» **Required work**:
Check each line of the entries. Copy the ones that contain the string "data".

+++

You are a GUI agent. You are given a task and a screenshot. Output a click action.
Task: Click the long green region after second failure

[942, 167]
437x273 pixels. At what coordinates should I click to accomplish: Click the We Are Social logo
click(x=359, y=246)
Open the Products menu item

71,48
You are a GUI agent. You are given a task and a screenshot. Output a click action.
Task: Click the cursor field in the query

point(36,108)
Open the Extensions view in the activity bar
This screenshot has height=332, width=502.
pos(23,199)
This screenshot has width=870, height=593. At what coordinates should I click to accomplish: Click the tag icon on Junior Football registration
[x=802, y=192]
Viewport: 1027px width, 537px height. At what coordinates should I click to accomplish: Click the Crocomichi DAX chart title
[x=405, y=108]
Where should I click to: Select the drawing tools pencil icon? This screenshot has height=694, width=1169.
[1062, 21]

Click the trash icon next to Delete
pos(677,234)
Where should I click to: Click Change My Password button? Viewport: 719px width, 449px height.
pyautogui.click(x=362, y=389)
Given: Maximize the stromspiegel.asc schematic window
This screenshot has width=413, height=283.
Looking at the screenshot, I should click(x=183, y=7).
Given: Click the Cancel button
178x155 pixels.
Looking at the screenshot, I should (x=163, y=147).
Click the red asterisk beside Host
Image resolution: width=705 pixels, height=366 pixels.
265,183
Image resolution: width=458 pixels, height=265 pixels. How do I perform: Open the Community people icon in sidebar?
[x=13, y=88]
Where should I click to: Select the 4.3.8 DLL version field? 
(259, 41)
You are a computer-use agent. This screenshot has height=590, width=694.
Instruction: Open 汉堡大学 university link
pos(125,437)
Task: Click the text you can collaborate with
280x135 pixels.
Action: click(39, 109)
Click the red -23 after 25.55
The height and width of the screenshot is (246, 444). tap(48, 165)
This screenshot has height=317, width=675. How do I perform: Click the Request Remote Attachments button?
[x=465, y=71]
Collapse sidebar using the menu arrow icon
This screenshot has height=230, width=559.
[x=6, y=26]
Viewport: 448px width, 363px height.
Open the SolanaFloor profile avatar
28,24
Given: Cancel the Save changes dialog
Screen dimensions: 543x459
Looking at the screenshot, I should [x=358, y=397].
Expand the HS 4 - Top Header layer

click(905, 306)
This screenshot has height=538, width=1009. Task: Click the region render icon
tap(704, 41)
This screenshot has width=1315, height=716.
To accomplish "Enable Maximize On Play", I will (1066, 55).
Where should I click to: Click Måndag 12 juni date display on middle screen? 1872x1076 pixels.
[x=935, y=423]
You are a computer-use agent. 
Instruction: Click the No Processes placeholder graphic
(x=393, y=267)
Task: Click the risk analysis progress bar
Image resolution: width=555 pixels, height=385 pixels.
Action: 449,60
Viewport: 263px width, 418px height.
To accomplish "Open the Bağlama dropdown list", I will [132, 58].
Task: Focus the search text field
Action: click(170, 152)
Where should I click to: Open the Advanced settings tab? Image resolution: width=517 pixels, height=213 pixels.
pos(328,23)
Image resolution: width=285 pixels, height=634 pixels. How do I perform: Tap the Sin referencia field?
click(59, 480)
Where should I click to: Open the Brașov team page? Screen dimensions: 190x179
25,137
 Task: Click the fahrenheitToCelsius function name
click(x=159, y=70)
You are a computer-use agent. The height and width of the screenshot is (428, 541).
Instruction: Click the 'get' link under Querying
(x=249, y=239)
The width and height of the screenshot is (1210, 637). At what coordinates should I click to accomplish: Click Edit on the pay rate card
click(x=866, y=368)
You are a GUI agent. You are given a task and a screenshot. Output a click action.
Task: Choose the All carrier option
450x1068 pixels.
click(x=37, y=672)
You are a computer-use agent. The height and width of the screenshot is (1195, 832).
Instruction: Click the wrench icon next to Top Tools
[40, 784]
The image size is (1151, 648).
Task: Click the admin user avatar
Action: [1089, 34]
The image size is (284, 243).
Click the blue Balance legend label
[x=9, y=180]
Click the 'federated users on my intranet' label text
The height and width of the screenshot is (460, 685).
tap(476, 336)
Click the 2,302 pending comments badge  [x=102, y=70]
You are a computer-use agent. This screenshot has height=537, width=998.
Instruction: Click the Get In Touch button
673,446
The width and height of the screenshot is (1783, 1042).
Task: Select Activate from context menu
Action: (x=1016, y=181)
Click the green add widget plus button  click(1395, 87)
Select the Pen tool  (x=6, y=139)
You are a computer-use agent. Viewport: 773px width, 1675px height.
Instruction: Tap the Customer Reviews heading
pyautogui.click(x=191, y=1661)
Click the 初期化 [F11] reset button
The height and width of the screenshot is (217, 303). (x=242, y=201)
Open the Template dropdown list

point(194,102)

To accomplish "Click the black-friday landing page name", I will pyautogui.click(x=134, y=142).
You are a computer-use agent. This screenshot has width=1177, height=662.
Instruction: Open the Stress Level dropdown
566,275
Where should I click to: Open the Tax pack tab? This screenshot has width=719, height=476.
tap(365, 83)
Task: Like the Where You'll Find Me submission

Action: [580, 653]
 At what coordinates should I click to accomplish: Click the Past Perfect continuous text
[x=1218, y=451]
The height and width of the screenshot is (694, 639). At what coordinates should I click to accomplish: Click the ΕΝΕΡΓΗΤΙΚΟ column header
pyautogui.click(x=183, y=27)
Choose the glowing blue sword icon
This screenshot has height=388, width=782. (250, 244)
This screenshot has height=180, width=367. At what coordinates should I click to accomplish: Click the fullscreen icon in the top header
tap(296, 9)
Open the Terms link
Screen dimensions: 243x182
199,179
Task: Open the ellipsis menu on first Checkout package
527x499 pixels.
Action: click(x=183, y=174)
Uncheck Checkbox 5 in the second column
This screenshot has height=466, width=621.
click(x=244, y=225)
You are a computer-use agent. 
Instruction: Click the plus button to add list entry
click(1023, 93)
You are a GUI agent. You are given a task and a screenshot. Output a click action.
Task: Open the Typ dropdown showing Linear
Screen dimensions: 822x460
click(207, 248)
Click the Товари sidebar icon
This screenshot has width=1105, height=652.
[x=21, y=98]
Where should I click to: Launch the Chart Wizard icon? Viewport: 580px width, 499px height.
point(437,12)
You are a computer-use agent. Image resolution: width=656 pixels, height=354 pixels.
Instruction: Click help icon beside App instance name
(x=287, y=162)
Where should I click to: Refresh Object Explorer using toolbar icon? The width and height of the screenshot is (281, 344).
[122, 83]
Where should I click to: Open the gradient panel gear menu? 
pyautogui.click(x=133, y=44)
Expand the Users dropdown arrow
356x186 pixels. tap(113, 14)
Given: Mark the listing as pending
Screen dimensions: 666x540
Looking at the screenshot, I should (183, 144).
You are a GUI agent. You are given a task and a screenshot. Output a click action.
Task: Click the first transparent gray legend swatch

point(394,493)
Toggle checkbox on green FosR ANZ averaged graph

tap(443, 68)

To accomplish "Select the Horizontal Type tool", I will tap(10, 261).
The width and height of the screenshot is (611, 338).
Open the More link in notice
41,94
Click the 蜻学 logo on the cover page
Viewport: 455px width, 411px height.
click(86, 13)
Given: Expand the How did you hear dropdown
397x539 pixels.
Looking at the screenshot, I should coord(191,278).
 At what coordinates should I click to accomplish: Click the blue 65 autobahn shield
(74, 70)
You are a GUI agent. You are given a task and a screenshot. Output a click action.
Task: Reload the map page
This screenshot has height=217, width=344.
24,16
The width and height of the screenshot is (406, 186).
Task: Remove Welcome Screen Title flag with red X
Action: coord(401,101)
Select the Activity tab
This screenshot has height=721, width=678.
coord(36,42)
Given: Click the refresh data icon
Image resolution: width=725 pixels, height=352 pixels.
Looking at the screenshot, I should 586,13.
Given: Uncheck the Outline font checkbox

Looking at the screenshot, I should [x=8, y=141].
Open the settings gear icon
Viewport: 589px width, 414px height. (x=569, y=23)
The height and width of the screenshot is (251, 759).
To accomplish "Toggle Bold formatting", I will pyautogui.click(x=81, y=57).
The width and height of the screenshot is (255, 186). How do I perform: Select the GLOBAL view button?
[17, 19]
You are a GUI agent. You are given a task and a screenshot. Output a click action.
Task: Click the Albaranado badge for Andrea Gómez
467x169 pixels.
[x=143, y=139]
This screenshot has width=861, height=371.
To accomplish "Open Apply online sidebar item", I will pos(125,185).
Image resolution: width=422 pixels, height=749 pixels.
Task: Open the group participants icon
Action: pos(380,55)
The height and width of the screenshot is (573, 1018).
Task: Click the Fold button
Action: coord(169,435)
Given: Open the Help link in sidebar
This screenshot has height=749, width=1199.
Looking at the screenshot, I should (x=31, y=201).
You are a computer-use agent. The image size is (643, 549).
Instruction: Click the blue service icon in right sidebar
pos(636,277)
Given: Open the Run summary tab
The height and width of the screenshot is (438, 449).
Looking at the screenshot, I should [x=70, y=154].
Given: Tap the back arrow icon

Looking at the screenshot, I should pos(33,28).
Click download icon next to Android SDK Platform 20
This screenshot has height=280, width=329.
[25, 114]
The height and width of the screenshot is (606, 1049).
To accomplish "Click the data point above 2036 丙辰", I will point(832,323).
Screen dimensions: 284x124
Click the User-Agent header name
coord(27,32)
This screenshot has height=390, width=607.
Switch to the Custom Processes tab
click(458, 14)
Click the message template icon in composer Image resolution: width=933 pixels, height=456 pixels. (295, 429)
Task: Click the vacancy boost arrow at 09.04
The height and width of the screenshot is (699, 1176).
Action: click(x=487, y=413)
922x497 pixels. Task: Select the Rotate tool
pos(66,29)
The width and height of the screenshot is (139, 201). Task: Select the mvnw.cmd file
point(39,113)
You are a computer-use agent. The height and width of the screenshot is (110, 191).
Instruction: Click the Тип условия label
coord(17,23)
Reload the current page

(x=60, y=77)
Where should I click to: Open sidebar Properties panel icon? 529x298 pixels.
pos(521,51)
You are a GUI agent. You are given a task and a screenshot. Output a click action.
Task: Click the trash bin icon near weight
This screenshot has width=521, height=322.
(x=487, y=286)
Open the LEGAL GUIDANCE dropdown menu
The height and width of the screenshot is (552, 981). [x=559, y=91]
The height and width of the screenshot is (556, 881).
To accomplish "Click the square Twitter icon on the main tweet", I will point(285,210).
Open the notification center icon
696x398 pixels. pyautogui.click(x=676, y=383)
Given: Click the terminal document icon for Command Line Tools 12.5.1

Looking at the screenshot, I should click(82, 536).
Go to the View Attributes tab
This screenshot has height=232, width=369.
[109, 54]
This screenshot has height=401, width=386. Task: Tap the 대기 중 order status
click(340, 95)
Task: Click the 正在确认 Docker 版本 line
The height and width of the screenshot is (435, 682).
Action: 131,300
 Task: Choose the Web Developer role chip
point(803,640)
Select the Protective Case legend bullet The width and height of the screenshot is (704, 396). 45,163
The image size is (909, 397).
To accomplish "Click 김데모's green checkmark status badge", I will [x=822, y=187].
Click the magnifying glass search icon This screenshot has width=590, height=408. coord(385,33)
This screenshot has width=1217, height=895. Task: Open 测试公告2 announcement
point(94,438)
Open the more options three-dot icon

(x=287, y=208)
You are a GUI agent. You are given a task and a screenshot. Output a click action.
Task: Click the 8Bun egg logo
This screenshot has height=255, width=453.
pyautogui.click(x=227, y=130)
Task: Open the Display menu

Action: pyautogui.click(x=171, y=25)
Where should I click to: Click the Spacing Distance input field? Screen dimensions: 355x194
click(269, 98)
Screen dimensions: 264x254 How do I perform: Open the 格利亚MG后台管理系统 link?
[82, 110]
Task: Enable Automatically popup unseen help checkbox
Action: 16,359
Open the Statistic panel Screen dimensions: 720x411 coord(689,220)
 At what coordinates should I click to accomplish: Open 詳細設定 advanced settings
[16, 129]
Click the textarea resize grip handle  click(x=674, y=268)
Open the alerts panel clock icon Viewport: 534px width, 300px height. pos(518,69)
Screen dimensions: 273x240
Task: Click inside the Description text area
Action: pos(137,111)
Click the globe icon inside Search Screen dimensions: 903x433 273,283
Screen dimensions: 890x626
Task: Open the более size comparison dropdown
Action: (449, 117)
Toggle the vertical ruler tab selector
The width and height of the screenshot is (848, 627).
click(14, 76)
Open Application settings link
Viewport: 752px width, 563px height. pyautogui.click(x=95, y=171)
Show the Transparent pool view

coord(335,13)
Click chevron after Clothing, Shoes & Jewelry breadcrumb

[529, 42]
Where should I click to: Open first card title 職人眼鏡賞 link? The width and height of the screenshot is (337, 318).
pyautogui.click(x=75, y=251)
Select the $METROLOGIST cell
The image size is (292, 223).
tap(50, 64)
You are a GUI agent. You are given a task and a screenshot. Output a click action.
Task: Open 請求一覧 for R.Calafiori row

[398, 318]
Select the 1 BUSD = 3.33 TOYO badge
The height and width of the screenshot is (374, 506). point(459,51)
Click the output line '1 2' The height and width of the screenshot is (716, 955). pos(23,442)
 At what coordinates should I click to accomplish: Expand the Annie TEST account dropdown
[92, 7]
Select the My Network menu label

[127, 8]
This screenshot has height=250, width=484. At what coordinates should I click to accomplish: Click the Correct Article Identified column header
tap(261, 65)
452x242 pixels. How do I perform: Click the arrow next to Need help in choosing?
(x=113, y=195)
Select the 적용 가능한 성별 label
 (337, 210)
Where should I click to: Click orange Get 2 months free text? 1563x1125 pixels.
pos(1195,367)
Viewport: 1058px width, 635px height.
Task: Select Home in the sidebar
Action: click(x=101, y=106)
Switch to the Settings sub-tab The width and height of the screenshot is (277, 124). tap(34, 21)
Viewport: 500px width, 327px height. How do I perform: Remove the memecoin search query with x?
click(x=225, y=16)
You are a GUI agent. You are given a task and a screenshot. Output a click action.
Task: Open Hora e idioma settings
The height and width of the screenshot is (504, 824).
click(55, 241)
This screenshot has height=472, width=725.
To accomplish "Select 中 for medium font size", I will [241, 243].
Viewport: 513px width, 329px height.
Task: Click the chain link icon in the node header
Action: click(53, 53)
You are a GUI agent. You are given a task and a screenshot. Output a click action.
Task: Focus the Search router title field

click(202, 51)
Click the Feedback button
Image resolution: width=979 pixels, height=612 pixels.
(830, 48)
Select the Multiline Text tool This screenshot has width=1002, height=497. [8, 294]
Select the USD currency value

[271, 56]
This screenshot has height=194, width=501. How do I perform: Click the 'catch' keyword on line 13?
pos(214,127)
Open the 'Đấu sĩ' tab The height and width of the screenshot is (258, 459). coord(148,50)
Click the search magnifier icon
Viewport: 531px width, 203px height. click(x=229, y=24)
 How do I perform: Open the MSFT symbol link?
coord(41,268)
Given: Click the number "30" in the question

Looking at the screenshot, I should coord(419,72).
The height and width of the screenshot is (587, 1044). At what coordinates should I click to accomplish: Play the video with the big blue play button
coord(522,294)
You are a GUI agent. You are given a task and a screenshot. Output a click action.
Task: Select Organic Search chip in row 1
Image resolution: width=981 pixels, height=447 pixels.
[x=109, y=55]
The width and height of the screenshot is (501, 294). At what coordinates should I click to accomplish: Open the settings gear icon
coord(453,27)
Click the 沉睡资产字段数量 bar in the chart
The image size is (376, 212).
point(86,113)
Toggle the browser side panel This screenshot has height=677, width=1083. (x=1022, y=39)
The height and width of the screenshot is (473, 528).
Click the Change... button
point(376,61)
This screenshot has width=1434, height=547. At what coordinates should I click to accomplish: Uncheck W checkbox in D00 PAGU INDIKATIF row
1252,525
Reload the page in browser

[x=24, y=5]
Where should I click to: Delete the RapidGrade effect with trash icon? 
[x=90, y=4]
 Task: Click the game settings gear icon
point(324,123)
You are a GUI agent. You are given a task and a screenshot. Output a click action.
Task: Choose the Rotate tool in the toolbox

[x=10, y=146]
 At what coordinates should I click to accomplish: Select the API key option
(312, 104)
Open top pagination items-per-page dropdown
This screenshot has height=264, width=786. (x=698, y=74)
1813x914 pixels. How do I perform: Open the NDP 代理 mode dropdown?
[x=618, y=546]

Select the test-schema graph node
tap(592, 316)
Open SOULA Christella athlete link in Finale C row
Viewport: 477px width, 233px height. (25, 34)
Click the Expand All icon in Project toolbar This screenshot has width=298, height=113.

+++

» **Result of this exercise**:
Given: Click the refresh data icon
To accomplish "Click the data point above 2036 丙辰", I will point(832,323).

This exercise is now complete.